SIP is a method to invest in mutual funds where the investor invests a predetermined amount every investment cycle that can be daily, weekly, monthly, or yearly. The mutual fund house issues net asset value (NAV) units of the same amount. The rate of NAV rises and falls with market fluctuations. So, the investor buys a different number of units every investment cycle. This process is known as rupee cost averaging. Because of compounding in the long run, SIP investors can create a large corpus.
What is SWP?
SWP is the process of withdrawing the corpus in phases. One invests a lump sum amount in a mutual fund scheme and instructs the mutual fund house to sell the NAVs of a fixed amount from it every month, and deposit it to the account. While the investor withdraws their amount in phases, they also get growth on this investment. So, if the rate of growth is higher than the rate of withdrawal, they can withdraw the amount for decades.
What is SWP?
One can set up SWP in equity, hybrid, or debt mutual funds, but it is good to start SWP in a fund with the least exposure to the market, i.e., a debt fund or conservative hybrid fund. SWP also provides rupee cost averaging, where the fund house sells fewer NAVs when the market is up and the unit price is high and sells more when the price is down.

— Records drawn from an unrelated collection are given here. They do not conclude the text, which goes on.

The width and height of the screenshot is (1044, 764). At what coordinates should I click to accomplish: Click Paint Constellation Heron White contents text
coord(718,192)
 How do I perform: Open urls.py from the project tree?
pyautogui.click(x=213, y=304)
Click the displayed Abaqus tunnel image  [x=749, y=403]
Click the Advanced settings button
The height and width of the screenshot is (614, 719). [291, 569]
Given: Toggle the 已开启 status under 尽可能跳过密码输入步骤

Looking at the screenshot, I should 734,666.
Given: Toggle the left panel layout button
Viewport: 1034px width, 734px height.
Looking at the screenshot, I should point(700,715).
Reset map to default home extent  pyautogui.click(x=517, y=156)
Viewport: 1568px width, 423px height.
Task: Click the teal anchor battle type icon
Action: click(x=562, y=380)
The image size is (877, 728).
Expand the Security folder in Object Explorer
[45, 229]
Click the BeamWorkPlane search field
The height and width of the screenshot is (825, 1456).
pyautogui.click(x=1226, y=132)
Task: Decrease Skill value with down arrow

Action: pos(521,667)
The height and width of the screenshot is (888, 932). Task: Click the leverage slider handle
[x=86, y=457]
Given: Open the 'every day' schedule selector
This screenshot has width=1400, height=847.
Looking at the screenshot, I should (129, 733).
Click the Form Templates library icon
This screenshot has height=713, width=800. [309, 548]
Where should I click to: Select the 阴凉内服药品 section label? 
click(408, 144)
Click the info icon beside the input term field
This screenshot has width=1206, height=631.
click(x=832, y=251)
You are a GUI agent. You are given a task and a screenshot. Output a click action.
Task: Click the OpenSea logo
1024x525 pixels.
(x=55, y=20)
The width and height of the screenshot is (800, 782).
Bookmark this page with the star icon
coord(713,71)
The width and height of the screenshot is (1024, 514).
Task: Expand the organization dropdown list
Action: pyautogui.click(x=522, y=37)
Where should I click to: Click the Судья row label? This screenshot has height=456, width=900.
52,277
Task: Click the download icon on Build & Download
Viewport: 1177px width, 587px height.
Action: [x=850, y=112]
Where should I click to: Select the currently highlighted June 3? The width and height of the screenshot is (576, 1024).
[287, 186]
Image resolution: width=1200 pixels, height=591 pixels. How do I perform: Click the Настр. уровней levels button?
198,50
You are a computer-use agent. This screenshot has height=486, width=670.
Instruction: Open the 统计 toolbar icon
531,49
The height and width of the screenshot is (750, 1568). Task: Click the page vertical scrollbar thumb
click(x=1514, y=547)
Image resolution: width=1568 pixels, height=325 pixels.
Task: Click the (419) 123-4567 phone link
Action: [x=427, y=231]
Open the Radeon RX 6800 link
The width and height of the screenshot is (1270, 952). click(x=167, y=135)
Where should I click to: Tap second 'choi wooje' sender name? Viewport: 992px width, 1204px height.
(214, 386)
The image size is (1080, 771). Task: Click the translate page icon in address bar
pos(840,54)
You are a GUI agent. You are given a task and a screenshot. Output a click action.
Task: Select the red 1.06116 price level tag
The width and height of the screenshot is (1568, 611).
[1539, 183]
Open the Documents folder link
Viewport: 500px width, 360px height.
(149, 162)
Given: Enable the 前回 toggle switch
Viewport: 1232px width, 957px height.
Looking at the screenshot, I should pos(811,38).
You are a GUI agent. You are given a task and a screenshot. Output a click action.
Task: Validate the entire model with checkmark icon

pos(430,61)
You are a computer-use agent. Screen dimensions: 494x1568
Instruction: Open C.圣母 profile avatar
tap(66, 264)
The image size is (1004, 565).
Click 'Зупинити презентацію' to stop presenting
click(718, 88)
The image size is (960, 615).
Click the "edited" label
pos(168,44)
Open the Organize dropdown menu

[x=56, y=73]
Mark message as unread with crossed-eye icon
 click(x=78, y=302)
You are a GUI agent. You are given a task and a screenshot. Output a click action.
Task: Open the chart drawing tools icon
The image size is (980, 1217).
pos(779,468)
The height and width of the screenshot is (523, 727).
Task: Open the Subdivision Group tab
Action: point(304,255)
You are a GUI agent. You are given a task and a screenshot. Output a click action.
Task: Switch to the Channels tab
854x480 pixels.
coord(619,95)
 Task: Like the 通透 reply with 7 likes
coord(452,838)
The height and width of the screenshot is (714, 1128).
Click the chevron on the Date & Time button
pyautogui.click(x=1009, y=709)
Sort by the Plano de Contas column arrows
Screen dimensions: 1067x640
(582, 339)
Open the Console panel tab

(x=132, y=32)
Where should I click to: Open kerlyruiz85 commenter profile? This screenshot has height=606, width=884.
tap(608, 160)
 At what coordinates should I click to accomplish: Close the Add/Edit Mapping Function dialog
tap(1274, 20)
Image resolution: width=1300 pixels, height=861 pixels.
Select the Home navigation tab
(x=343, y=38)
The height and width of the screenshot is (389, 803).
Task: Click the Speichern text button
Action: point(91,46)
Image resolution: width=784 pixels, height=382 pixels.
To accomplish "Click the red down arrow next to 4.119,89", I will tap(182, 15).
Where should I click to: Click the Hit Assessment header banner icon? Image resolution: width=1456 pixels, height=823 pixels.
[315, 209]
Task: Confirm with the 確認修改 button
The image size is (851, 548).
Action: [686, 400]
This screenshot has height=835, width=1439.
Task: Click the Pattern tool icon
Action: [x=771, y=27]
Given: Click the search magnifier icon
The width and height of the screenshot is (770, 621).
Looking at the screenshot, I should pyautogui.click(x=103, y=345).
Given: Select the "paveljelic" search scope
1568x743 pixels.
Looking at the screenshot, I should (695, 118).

How SIP and SWP can work for retirement planning
SIP is one of the effective ways to create a retirement corpus. One can start SIP with as little as Rs 100. They can start SIP as per their monthly income and can increase the amount as their income rises. The key to creating a large corpus is to stay in investment for a long time. For that, a good practice is to start investing early in one's career.
How SIP and SWP can work for retirement planning
Once the retirement corpus is built through SIP, the same can be withdrawn in the form of monthly income through SWP. The advantage of withdrawing it through SWP can be that one also gets growth on their corpus while withdrawing it. They can increase or decrease the withdrawal amount as per their needs.